GOAL ::
Could you rewrite the stretch of the turbo discussion that starts with "https://motoiq.com/nerds-eye-view-mercedes-amg-m139-engine/" and ends with "on the S-model.", putting "A/C cooling" wherever "HVAC cooling" appears?

I have personally never heard of ‘HVAC cooling’ of a turbo, either. But, it has been quoted in a couple articles, so I am sure they are doing something unique. It’s really hard to figure out the plumbing with the pics available.

I totally agree with your analysis given the pictures presented, but now, I honestly think that there might be two different turbos for the M139. One for the S model, another for the lower power model:

From Motortrend:

“The twin-scroll turbocharger now employs roller bearings to reduce friction and an electronic wastegate actuator for more precise control. “

“On S engines, the air-conditioning system helps to reduce the intercooler’s temperature under maximum-power conditions.”

https://www.motortrend.com/news/amg-m139-turbo-four-cylinder-engine-specs/

This article shows what looks like a different turbo than the S model, but it has the same M139 model number:

https://www.carmag.co.za/news/rumours/mercedes-amgs-new-e-turbo-used-m139-four-pot-report/

1. B T says:

The M139 with 415 hp is from the A45 AMG and does not have an e-turbo. I am 100% sure the e-turbo is journal bearing, and does not have HVAC cooling.

8. Joe says:

But, there must be two different turbos. One must be exclusive to the S model. You can see it in the pics on Motortrend. One has the ‘mystery actuator’ and the other doesn’t. I would still like to know what exactly it does because I have no idea how ‘HVAC cooling’ of a turbo would work.

“Furthermore, the shafts of the compressor and turbine have roller bearings for the first time ‑ as in the top output variant of the AMG 4.0-litre V8 engine in the AMG GT 4-door Coupé. The roller bearings reduce mechanical friction within the turbocharger to a minimum. The charger therefore responds more readily and reaches its maximum speed of up to 169,000 rpm more rapidly.”

“ Fresh air is used in addition to oil and water to cool the turbocharger. This is directed specifically to the charger from the radiator grille, via the engine cover designed as an air deflector and ducts beneath the bonnet.”

“ The turbocharger resides between the engine and the front bulkhead. This unusual location necessitates better cooling techniques to prevent the blower from overheating under sustained high-rpm operation. Mercedes says the 415-horsepower ‘S’ version of the M139 also utilizes cooling air from the HVAC system when needed.”

Sorry, that it’s not letting me post links, but those are direct quotes from the press releases from AMG. I didn’t write them.

1. Khiem Dinh says:

Ah… the Motortrend article is for the previous generation I wrote about too.
https://motoiq.com/nerds-eye-view-mercedes-amg-m139-engine/

As for the HVAC cooling of the intercooler, that’s neat and I didn’t know they were doing it. That M139 uses an air to water IC. If I were doing it, I’d have a chiller that uses the refrigerant from the HVAC system to sub-cool the water going the the IC. Just like how the high power EV battery packs do.

The photo in the carmag link without the mystery actuator, I saw that picture a year ago too. So I’m assuming an earlier development variant.

1. Joe says:

I wonder if the HVAC cooling is solely responsible for the 34hp increase on the S-model.

Your idea for the HVAC cooling sounds a lot better. I was thinking that they were just blowing de-humidified cool air over the IC, which would seem totally pointless in a hot, cramped engine bay.

I missed that first article, thanks for the link. Love these articles, BTW.

9. Paul says:

Any guess at who their battery supplier is? A123 or Saft? Haha!

10. Jimmy says:

So how does it compare with hybrid turbos from TTE or MACHGRADE? The hybrids deliver more power than this electric unit, is there any more downside than increased turbo lag? I mean, the lag has some old-school vibe and if the car is faster, then … it’s faster : )

1. Khiem Dinh says:

There’s nothing special about hybrid turbos; they just have bigger wheels stuffed in the original castings. E-turbos took quite a while to develop and bring to market due to advances required in high speed motors, the high voltage electronics surviving the heat and vibrations of the turbo, and the necessary controls. Of course, they’ve been in Formula 1 since the introduction of the current turbo V6 hybrid era. E-turbos are being developed in many sizes.

MATERIAL PROVIDED ::
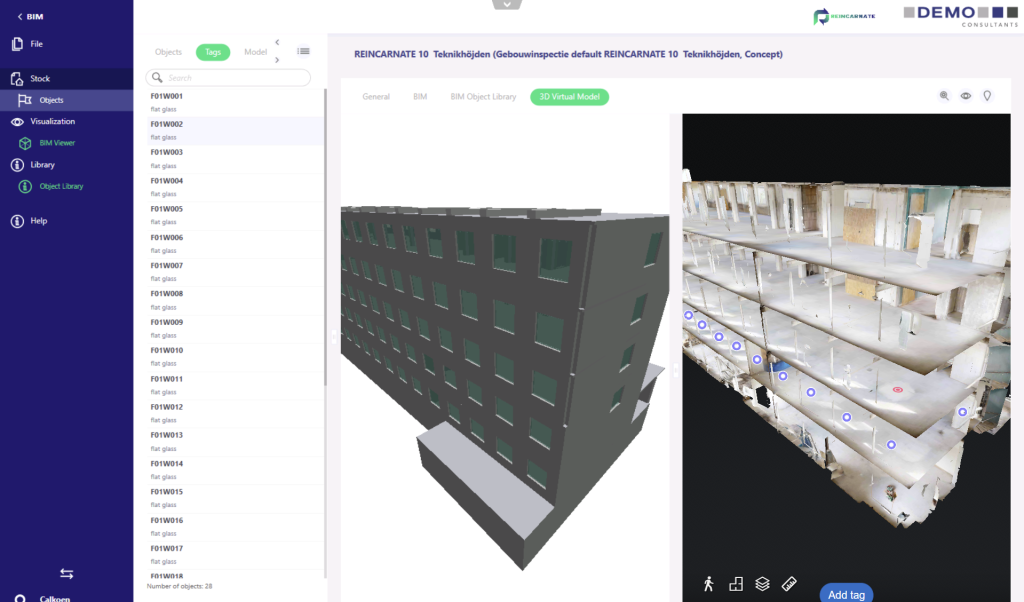Click the red tag marker in the 3D scan
The height and width of the screenshot is (602, 1024).
tap(897, 390)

RESPONSE ::
https://motoiq.com/nerds-eye-view-mercedes-amg-m139-engine/

As for the A/C cooling of the intercooler, that’s neat and I didn’t know they were doing it. That M139 uses an air to water IC. If I were doing it, I’d have a chiller that uses the refrigerant from the HVAC system to sub-cool the water going the the IC. Just like how the high power EV battery packs do.

The photo in the carmag link without the mystery actuator, I saw that picture a year ago too. So I’m assuming an earlier development variant.

1. Joe says:

I wonder if the A/C cooling is solely responsible for the 34hp increase on the S-model.